TEXTE SOURCE:
•••••

Plantons une forêt
De notre correspondant en Allemagne de l’Ouest
QUAND un auteur a appelé les Allemands “le peuple de la forêt”, il se rappelait peut-être que la vie des anciennes tribus germaniques était profondément influencée par les immenses forêts qui recouvraient autrefois ce pays.
L’historien romain Tacite s’est exprimé comme suit à propos de ces tribus : “À époques fixées, les peuples de ce nom et de ce sang se rassemblent par députations dans une forêt ; les augures des pères, l’effroi des vieux âges l’ont rendue sacrée. (...) Et toute cette superstition a pour objet de signifier que c’est là le berceau de la nation, là que réside le dieu maître du monde, que tout lui est subordonné et lui obéit.” — La Germanie.

•••••

DONNÉES ENREGISTRÉES:
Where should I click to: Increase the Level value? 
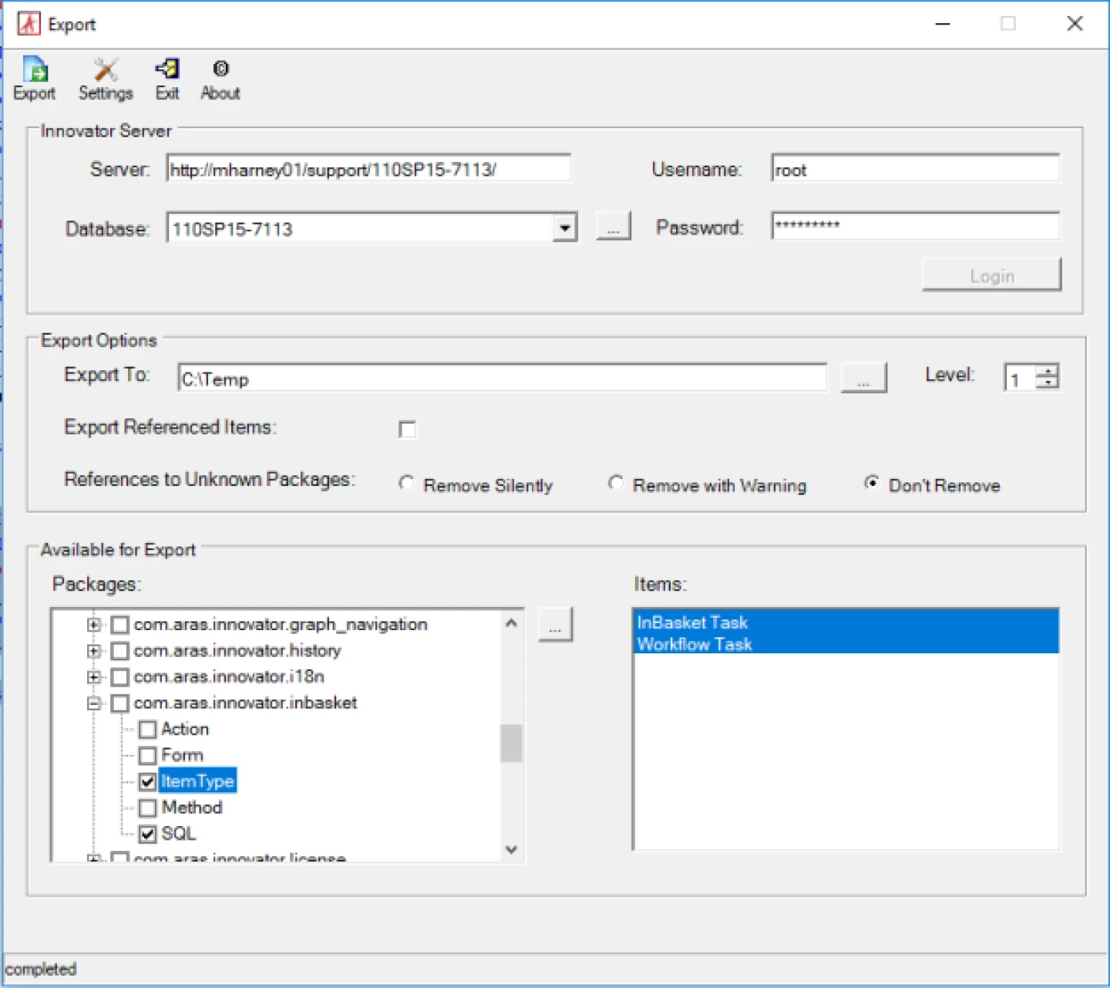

•••••

CONSIGNES:
[A] Pouvez-vous réécrire le texte sur la forêt germanique en commençant aux mots « Plantons une forêt » et en vous arrêtant après « autrefois ce pays. », avec « Germains » à la place de « Allemands » ?
[B] Pouvez-vous rédiger la suite du texte sur la forêt germanique, à partir de sa dernière phrase ?
Les lignes n’interviennent pas ici.

CORRIGÉ DE L’EXERCICE:
[A]
Plantons une forêt
De notre correspondant en Allemagne de l’Ouest
QUAND un auteur a appelé les Germains “le peuple de la forêt”, il se rappelait peut-être que la vie des anciennes tribus germaniques était profondément influencée par les immenses forêts qui recouvraient autrefois ce pays.

[B]
Les tribus germaniques vivaient de la forêt. Elles se nourrissaient de la chair des animaux sauvages et se couvraient de leur peau ; avec le bois, elles façonnaient des ustensiles et édifiaient des habitations. Ces “forêts ténébreuses”, selon l’expression de Tacite, inspiraient crainte et respect. Le peuple en était arrivé à considérer certains arbres, par exemple certains chênes, comme particulièrement saints. Selon la mythologie germanique, “l’univers est soutenu par un grand frêne Yggdrasill (...) dont les racines pénètrent dans le monde des vivants et dans celui des morts. Cet arbre est arrosé grâce à un puits sacré qui se trouve à son pied où (...) ‘la Destinée’ décide du sort des hommes. De ses branches tombe sur la terre une rosée vivifiante semblable à de l’hydromel, et une chèvre qui se nourrit de ses feuilles donne aux dieux de l’hydromel à boire”. — Encyclopédie britannique.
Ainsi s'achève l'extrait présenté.